* Begin Data supplied *

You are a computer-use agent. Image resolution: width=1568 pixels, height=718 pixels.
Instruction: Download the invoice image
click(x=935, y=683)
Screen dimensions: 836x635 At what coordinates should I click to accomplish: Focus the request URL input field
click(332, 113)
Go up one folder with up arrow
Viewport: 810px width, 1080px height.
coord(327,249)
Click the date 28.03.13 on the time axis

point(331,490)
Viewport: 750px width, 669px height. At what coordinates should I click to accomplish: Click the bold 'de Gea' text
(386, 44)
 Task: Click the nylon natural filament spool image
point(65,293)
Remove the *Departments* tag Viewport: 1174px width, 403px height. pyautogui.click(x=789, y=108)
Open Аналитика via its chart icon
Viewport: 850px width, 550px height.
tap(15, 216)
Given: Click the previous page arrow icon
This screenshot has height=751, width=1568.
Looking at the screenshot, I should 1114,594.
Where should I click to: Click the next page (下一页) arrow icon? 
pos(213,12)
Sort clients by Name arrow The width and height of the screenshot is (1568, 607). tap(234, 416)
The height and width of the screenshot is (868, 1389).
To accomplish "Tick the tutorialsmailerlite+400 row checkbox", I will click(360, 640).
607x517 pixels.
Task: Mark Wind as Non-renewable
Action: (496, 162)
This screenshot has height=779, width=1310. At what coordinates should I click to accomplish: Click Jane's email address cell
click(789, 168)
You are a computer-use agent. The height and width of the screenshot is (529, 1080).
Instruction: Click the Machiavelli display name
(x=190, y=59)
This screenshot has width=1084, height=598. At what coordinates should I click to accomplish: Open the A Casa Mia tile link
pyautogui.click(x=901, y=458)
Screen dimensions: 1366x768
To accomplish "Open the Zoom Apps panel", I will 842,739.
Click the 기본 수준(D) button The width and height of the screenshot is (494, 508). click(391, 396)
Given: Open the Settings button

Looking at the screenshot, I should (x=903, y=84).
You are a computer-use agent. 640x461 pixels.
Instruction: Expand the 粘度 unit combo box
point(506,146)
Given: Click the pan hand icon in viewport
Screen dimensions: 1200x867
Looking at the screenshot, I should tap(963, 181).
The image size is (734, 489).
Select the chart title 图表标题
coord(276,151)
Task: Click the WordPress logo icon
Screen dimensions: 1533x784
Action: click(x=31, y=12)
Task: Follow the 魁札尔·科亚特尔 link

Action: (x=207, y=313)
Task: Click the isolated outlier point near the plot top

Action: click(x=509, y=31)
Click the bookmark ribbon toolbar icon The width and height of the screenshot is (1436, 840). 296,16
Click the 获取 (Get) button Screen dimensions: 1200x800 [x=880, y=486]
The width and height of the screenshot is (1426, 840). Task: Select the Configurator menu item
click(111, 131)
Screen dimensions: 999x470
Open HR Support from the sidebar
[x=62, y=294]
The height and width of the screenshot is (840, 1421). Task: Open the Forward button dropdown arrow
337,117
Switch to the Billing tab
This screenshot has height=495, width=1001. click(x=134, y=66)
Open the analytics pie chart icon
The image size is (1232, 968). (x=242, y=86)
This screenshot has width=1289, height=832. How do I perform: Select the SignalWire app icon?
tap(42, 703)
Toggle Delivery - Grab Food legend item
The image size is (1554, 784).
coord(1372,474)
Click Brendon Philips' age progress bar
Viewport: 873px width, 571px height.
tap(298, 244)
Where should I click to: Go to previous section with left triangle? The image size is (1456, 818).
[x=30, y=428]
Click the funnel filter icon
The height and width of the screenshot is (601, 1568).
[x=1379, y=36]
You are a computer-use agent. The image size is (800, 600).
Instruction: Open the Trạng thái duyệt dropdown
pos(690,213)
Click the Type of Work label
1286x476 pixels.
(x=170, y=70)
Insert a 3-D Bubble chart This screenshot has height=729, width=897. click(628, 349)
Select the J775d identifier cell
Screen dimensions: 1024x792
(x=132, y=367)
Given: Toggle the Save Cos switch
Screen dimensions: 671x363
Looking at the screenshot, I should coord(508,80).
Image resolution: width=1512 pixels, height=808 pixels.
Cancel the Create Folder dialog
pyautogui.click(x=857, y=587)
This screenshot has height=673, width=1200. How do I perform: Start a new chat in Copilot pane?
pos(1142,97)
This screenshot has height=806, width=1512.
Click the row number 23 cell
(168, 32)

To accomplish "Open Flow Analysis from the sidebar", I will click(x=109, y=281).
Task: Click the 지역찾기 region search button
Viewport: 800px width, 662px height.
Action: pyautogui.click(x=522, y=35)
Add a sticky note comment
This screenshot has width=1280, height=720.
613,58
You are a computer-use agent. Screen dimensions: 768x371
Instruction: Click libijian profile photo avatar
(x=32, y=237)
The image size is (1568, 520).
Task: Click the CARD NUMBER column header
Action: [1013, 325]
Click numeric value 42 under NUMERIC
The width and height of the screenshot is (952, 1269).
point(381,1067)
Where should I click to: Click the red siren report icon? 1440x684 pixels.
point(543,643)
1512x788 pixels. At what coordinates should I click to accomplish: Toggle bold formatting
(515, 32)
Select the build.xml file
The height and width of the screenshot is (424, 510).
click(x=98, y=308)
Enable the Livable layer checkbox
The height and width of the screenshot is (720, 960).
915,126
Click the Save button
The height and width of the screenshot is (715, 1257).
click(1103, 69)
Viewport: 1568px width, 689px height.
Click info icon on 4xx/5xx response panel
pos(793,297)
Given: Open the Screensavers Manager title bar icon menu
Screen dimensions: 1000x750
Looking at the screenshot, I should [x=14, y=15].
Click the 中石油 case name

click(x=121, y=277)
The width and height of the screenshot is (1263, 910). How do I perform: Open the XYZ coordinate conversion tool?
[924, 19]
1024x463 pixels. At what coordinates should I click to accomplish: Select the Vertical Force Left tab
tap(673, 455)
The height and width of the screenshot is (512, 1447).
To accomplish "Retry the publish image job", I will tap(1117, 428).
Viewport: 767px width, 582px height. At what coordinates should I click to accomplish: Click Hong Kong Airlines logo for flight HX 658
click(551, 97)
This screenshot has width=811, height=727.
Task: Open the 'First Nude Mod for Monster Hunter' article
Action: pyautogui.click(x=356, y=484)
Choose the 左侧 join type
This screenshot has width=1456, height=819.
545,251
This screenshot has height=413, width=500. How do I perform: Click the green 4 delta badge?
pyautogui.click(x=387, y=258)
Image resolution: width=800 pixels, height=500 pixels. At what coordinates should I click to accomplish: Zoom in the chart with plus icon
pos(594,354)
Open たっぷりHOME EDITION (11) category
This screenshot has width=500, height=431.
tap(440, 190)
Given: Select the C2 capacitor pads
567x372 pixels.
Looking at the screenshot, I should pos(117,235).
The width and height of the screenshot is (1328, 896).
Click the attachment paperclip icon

* End Data supplied *

__Work to complete__:
Convert the rows above into a JSON list of strings with one string per line, leaving out blank lines.

__Answer to this exercise__:
[
  "You are a computer-use agent. Image resolution: width=1568 pixels, height=718 pixels.",
  "Instruction: Download the invoice image",
  "click(x=935, y=683)",
  "Screen dimensions: 836x635 At what coordinates should I click to accomplish: Focus the request URL input field",
  "click(332, 113)",
  "Go up one folder with up arrow",
  "Viewport: 810px width, 1080px height.",
  "coord(327,249)",
  "Click the date 28.03.13 on the time axis",
  "point(331,490)",
  "Viewport: 750px width, 669px height. At what coordinates should I click to accomplish: Click the bold 'de Gea' text",
  "(386, 44)",
  " Task: Click the nylon natural filament spool image",
  "point(65,293)",
  "Remove the *Departments* tag Viewport: 1174px width, 403px height. pyautogui.click(x=789, y=108)",
  "Open Аналитика via its chart icon",
  "Viewport: 850px width, 550px height.",
  "tap(15, 216)",
  "Given: Click the previous page arrow icon",
  "This screenshot has height=751, width=1568.",
  "Looking at the screenshot, I should 1114,594.",
  "Where should I click to: Click the next page (下一页) arrow icon? ",
  "pos(213,12)",
  "Sort clients by Name arrow The width and height of the screenshot is (1568, 607). tap(234, 416)",
  "The height and width of the screenshot is (868, 1389).",
  "To accomplish \"Tick the tutorialsmailerlite+400 row checkbox\", I will click(360, 640).",
  "607x517 pixels.",
  "Task: Mark Wind as Non-renewable",
  "Action: (496, 162)",
  "This screenshot has height=779, width=1310. At what coordinates should I click to accomplish: Click Jane's email address cell",
  "click(789, 168)",
  "You are a computer-use agent. The height and width of the screenshot is (529, 1080).",
  "Instruction: Click the Machiavelli display name",
  "(x=190, y=59)",
  "This screenshot has width=1084, height=598. At what coordinates should I click to accomplish: Open the A Casa Mia tile link",
  "pyautogui.click(x=901, y=458)",
  "Screen dimensions: 1366x768",
  "To accomplish \"Open the Zoom Apps panel\", I will 842,739.",
  "Click the 기본 수준(D) button The width and height of the screenshot is (494, 508). click(391, 396)",
  "Given: Open the Settings button",
  "Looking at the screenshot, I should (x=903, y=84).",
  "You are a computer-use agent. 640x461 pixels.",
  "Instruction: Expand the 粘度 unit combo box",
  "point(506,146)",
  "Given: Click the pan hand icon in viewport",
  "Screen dimensions: 1200x867",
  "Looking at the screenshot, I should tap(963, 181).",
  "The image size is (734, 489).",
  "Select the chart title 图表标题",
  "coord(276,151)",
  "Task: Click the WordPress logo icon",
  "Screen dimensions: 1533x784",
  "Action: click(x=31, y=12)",
  "Task: Follow the 魁札尔·科亚特尔 link",
  "Action: (x=207, y=313)",
  "Task: Click the isolated outlier point near the plot top",
  "Action: click(x=509, y=31)",
  "Click the bookmark ribbon toolbar icon The width and height of the screenshot is (1436, 840). 296,16",
  "Click the 获取 (Get) button Screen dimensions: 1200x800 [x=880, y=486]",
  "The width and height of the screenshot is (1426, 840). Task: Select the Configurator menu item",
  "click(111, 131)",
  "Screen dimensions: 999x470",
  "Open HR Support from the sidebar",
  "[x=62, y=294]",
  "The height and width of the screenshot is (840, 1421). Task: Open the Forward button dropdown arrow",
  "337,117",
  "Switch to the Billing tab",
  "This screenshot has height=495, width=1001. click(x=134, y=66)",
  "Open the analytics pie chart icon",
  "The image size is (1232, 968). (x=242, y=86)",
  "This screenshot has width=1289, height=832. How do I perform: Select the SignalWire app icon?",
  "tap(42, 703)",
  "Toggle Delivery - Grab Food legend item",
  "The image size is (1554, 784).",
  "coord(1372,474)",
  "Click Brendon Philips' age progress bar",
  "Viewport: 873px width, 571px height.",
  "tap(298, 244)",
  "Where should I click to: Go to previous section with left triangle? The image size is (1456, 818).",
  "[x=30, y=428]",
  "Click the funnel filter icon",
  "The height and width of the screenshot is (601, 1568).",
  "[x=1379, y=36]",
  "You are a computer-use agent. The image size is (800, 600).",
  "Instruction: Open the Trạng thái duyệt dropdown",
  "pos(690,213)",
  "Click the Type of Work label",
  "1286x476 pixels.",
  "(x=170, y=70)",
  "Insert a 3-D Bubble chart This screenshot has height=729, width=897. click(628, 349)",
  "Select the J775d identifier cell",
  "Screen dimensions: 1024x792",
  "(x=132, y=367)",
  "Given: Toggle the Save Cos switch",
  "Screen dimensions: 671x363",
  "Looking at the screenshot, I should coord(508,80).",
  "Image resolution: width=1512 pixels, height=808 pixels.",
  "Cancel the Create Folder dialog",
  "pyautogui.click(x=857, y=587)",
  "This screenshot has height=673, width=1200. How do I perform: Start a new chat in Copilot pane?",
  "pos(1142,97)",
  "This screenshot has height=806, width=1512.",
  "Click the row number 23 cell",
  "(168, 32)",
  "To accomplish \"Open Flow Analysis from the sidebar\", I will click(x=109, y=281).",
  "Task: Click the 지역찾기 region search button",
  "Viewport: 800px width, 662px height.",
  "Action: pyautogui.click(x=522, y=35)",
  "Add a sticky note comment",
  "This screenshot has width=1280, height=720.",
  "613,58",
  "You are a computer-use agent. Screen dimensions: 768x371",
  "Instruction: Click libijian profile photo avatar",
  "(x=32, y=237)",
  "The image size is (1568, 520).",
  "Task: Click the CARD NUMBER column header",
  "Action: [1013, 325]",
  "Click numeric value 42 under NUMERIC",
  "The width and height of the screenshot is (952, 1269).",
  "point(381,1067)",
  "Where should I click to: Click the red siren report icon? 1440x684 pixels.",
  "point(543,643)",
  "1512x788 pixels. At what coordinates should I click to accomplish: Toggle bold formatting",
  "(515, 32)",
  "Select the build.xml file",
  "The height and width of the screenshot is (424, 510).",
  "click(x=98, y=308)",
  "Enable the Livable layer checkbox",
  "The height and width of the screenshot is (720, 960).",
  "915,126",
  "Click the Save button",
  "The height and width of the screenshot is (715, 1257).",
  "click(1103, 69)",
  "Viewport: 1568px width, 689px height.",
  "Click info icon on 4xx/5xx response panel",
  "pos(793,297)",
  "Given: Open the Screensavers Manager title bar icon menu",
  "Screen dimensions: 1000x750",
  "Looking at the screenshot, I should [x=14, y=15].",
  "Click the 中石油 case name",
  "click(x=121, y=277)",
  "The width and height of the screenshot is (1263, 910). How do I perform: Open the XYZ coordinate conversion tool?",
  "[924, 19]",
  "1024x463 pixels. At what coordinates should I click to accomplish: Select the Vertical Force Left tab",
  "tap(673, 455)",
  "The height and width of the screenshot is (512, 1447).",
  "To accomplish \"Retry the publish image job\", I will tap(1117, 428).",
  "Viewport: 767px width, 582px height. At what coordinates should I click to accomplish: Click Hong Kong Airlines logo for flight HX 658",
  "click(551, 97)",
  "This screenshot has width=811, height=727.",
  "Task: Open the 'First Nude Mod for Monster Hunter' article",
  "Action: pyautogui.click(x=356, y=484)",
  "Choose the 左侧 join type",
  "This screenshot has width=1456, height=819.",
  "545,251",
  "This screenshot has height=413, width=500. How do I perform: Click the green 4 delta badge?",
  "pyautogui.click(x=387, y=258)",
  "Image resolution: width=800 pixels, height=500 pixels. At what coordinates should I click to accomplish: Zoom in the chart with plus icon",
  "pos(594,354)",
  "Open たっぷりHOME EDITION (11) category",
  "This screenshot has width=500, height=431.",
  "tap(440, 190)",
  "Given: Select the C2 capacitor pads",
  "567x372 pixels.",
  "Looking at the screenshot, I should pos(117,235).",
  "The width and height of the screenshot is (1328, 896).",
  "Click the attachment paperclip icon"
]